There are many commercial and open-source generative text AIs. A benchmark developed specifically for testing assistance tasks now shows that GPT-4 stands out in this segment.
“AgentBench” is a standardized test specifically designed to measure the assistance capabilities of large language models in “real-world pragmatic missions”. All tests are conducted in real-time interactive environments. This makes the benchmark particularly suitable for what it is intended to measure: how well a large language model can handle a variety of everyday tasks in a total of eight areas.
- Operating System: Here, LLMs must perform tasks related to the use of a computer operating system.
- Database: This environment is about how well LLMs can work with databases.
- Knowledge Graph: This environment tests how well LLMs can work with knowledge graphs.
- Digital card game: This tests how well LLMs can understand digital card games and develop strategies.
- Lateral thinking puzzles: This challenge tests how creative LLMs can be in solving problems. It requires them to think outside the box.
- Budgets: This scenario is about tasks that occur in a budget, based on the Alfworld dataset.
- Internet Shopping: This scenario tests how well LLMs perform on tasks related to online shopping.

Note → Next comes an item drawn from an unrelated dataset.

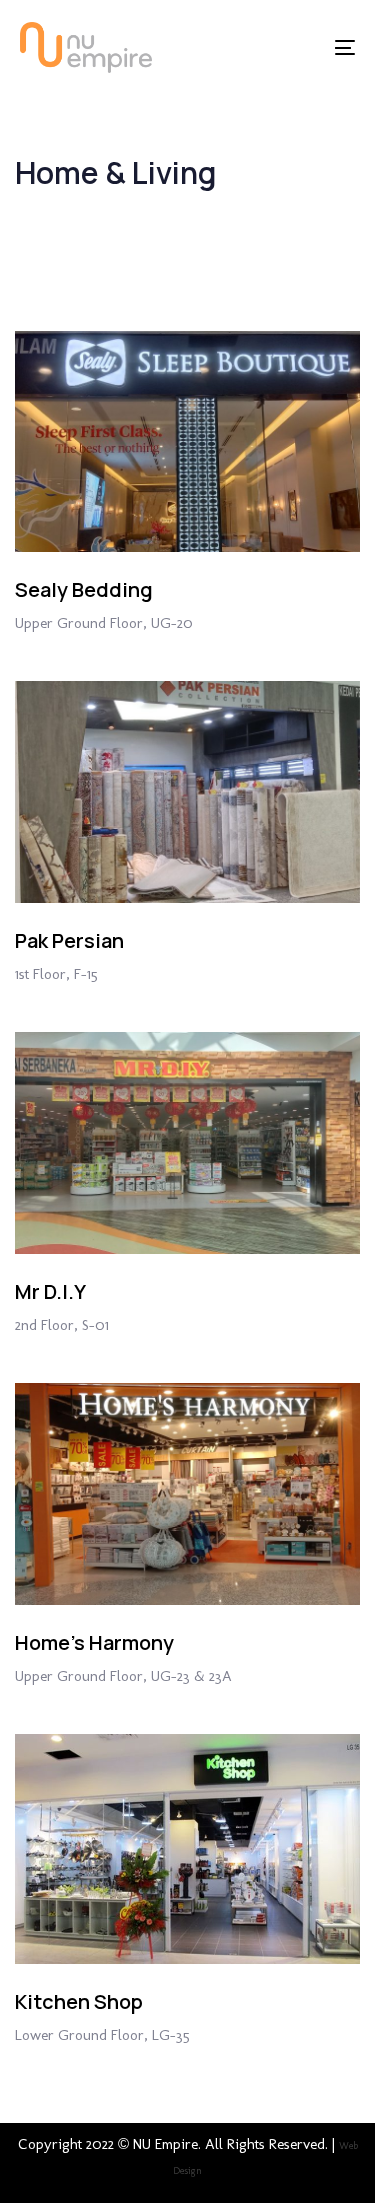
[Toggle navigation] (299, 47)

- Web browsing: Based on the Mind2Web dataset, this scenario tests how well LLMs can perform tasks related to using the Internet.
GPT-4 is by far the most capable AI model
In total, the team of researchers from Tsinghua University, Ohio State University, and UC Berkeley tested 25 large language models from multiple providers, as well as open-source models.
The result: OpenAI’s GPT-4 achieved the highest overall score of 4.41 and was ahead in almost all disciplines. Only in the web shopping task, GPT-3.5 came out on top.
The Claude model from competitor Anthropic follows closely with an overall score of 2.77, ahead of OpenAI’s free GPT-3.5 Turbo model. The average score of the commercial models is 2.24.
The gap between GPT-4 and the commercial and open-source models, in general, is even more pronounced: The average performance score of open-source models is only 0.42 points. They generally fail in all complex tasks and are far behind GPT-3.5, the researchers write. OpenChat based on Llama-13B is the best-performing OS model with 1.15 points.
We unveil that while top LLMs are becoming capable of tackling complex real-world missions, for open-sourced competitiors there are still a long way to go.
From the paper
The preliminary results list is missing many commercial models such as PaLM 2 from Google, Claude 2 or the models from Aleph Alpha as well as other open-source models.
The research team is therefore making a toolkit, the datasets, and the benchmark environment available to the research community on Github for more extensive performance comparisons. More information and a demo are available on the project website.